Consultation begins on 24 July 2006
Consultation ends on 30 October 2006
Download the consultation document (.pdf 34 pages)
Essentially the plan appears to be to raise the the current penalty of a fine, to a possible sentence of up to 2 years in prison.
The 2 year maximum penalty is not sufficient to make these offences Extraditable ones. Where is the "deterrence" to foreign based "phishing" criminals, or, for example, to the abusers of call centres, where UK companies have outsourced them overseas ?
Surely the the penalty should be at least 5 years, so as to make the offence fall withion the remit of the Serious Organsied Crime Agency, and to allow for the use of the Regulation of Investigatory Powers Act definition of a Serious Crime (the likleyhood of a first time offender getting a custiodial sentence of 3 years or more) ?
The DCA does not seem to be planning to change the "good faith" defence already in the current legislation.
We are very suspicious that the consultation paper mentions "selling details to journalists", but makes no attempt to strengthen the public's confidence and trust in civil servants, the police and other State employees or sub-contractors.
There should be higher criminal penalties, e.g. 10 years in prison, explicitly set out, to punish petty officials who exceed their authority in demanding or sharing our private data, even if they do not sell it for a profit.
Such abuse by petty officials should be treated as seriously as, for example, counterfeit currency offennces, for the same reason i..e. not so much any actual financial gain, but the matter of bringing the whole system into disrepute, and endangering the wider public trust and confidence in the system as a whole.
There is an utterly ridiculous and laughable "Partial Regulatiory Impact Assessment":
However, there have only been four DPA cases in the Crown Court in the last four years.
Overall potential cost increase
Taking all factors into account it is possible to reach an aggregated potential annual extra burden.
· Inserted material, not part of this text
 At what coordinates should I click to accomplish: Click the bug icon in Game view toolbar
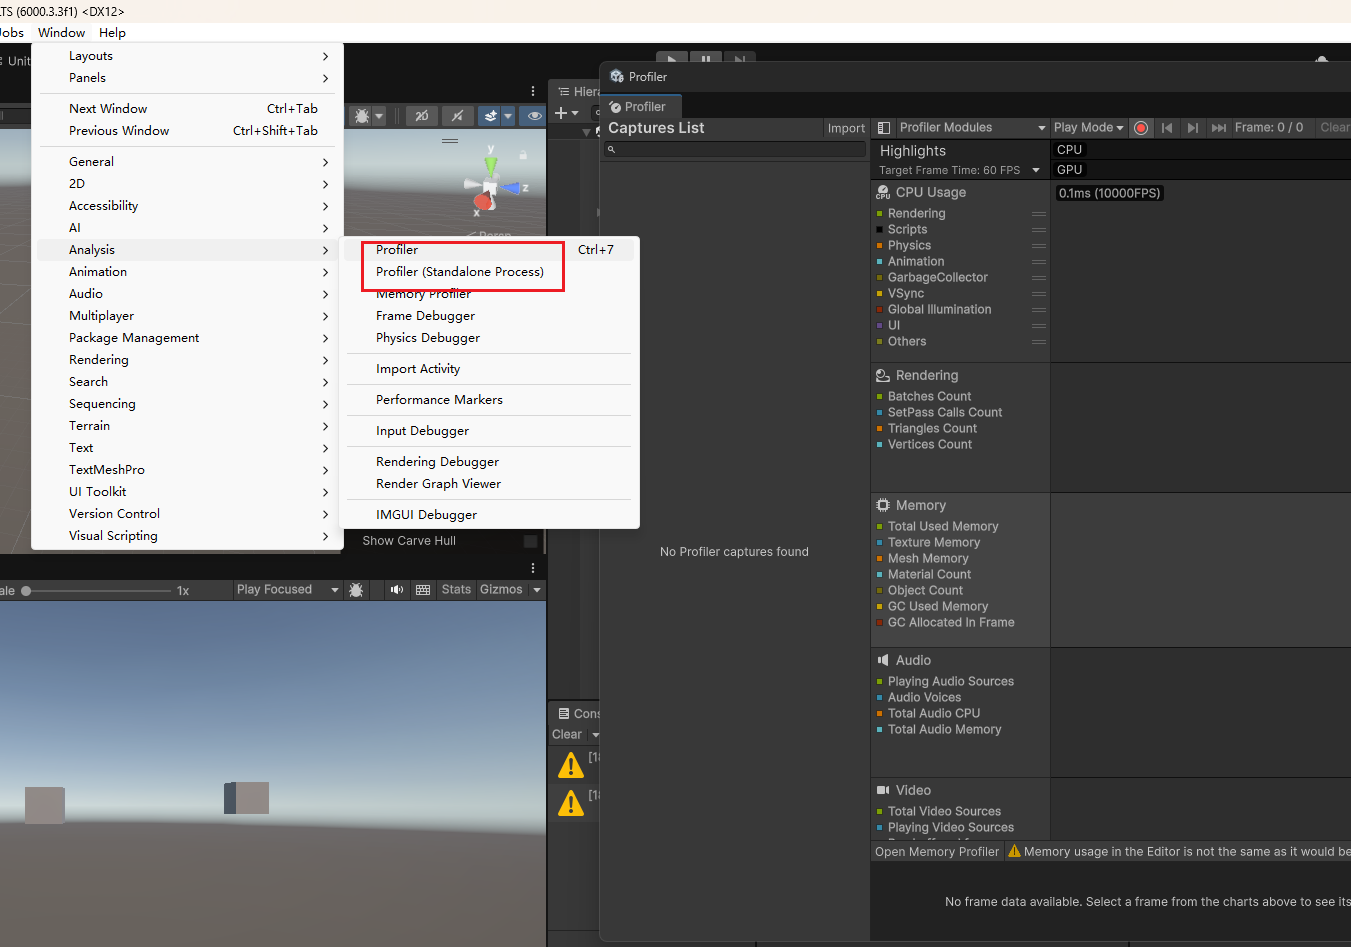[x=356, y=590]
Based on best and worst case scenarios the Legal Aid budget may increase by between £3,000 and £34,000. The best and worst case scenarios for prison and offender management expenditure lie between £5,500 and £35,800. If a single person were to receive a minimum sentence the aggregated total cost (legal aid plus custodial costs) in a best case scenario would
be £8,500. If a single person were to receive a maximum sentence in a worst case scenario the aggregated total cost would be £67,800. The potential future cost therefore lies between £4,000 (Legal Aid expenditure only and no custodial sentence) and £67,800 (maximum Legal Aid and maximum prison expenditure).
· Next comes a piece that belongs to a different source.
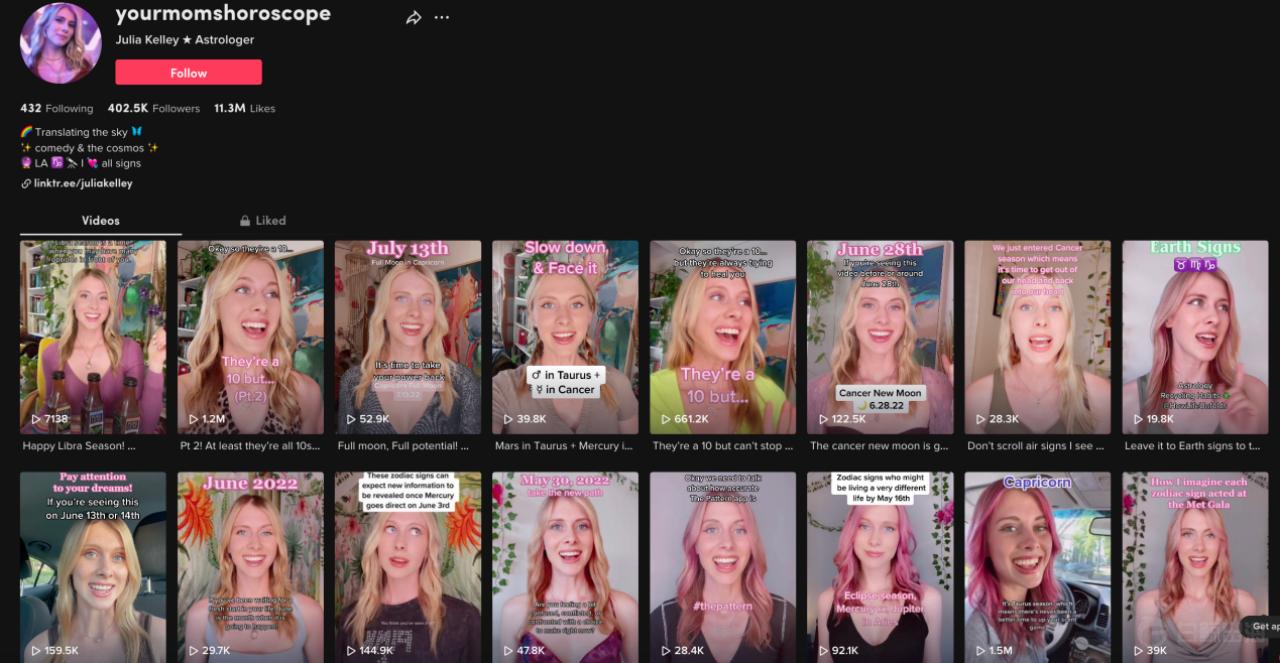
Task: Click the 11.3M Likes count
Action: click(x=244, y=108)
Who actually believes such figures, based on so few cases ?
The question that the DCA should be looking at is why has there been so little enforcement of the the existing Data Protection Act by the Office of the Information Commissioner ? One only has to look at all the internet bank "phishing" attacks or West African 419 advanced fee fraud scams to see that there should have been far more than 4 cases taken to the Crown Court.